DATA UNDER STUDY =

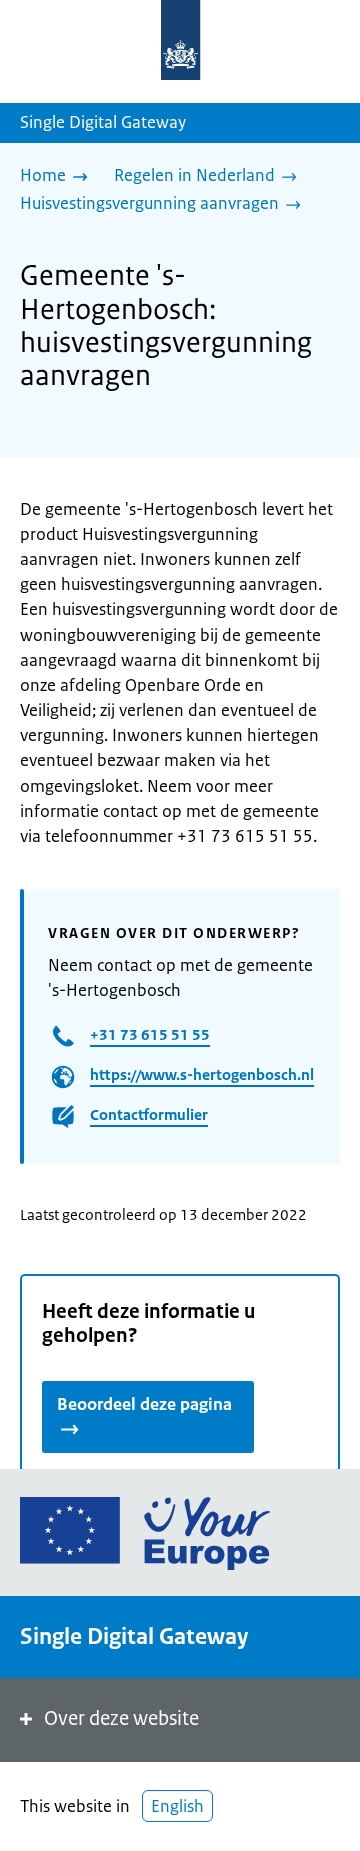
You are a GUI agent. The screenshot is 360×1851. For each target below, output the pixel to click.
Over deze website (121, 1718)
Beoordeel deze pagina (144, 1404)
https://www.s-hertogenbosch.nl (202, 1074)
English (177, 1806)
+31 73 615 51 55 (150, 1034)
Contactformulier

WORK TASK = Retype the records above line for line and exactly, omitting their pictures.

REPLY TO THE TASK =
You are a GUI agent. The screenshot is 360×1851. For each target below, output the pixel to click.
Over deze website (121, 1718)
Beoordeel deze pagina (144, 1404)
https://www.s-hertogenbosch.nl (202, 1074)
English (177, 1806)
+31 73 615 51 55 (150, 1034)
Contactformulier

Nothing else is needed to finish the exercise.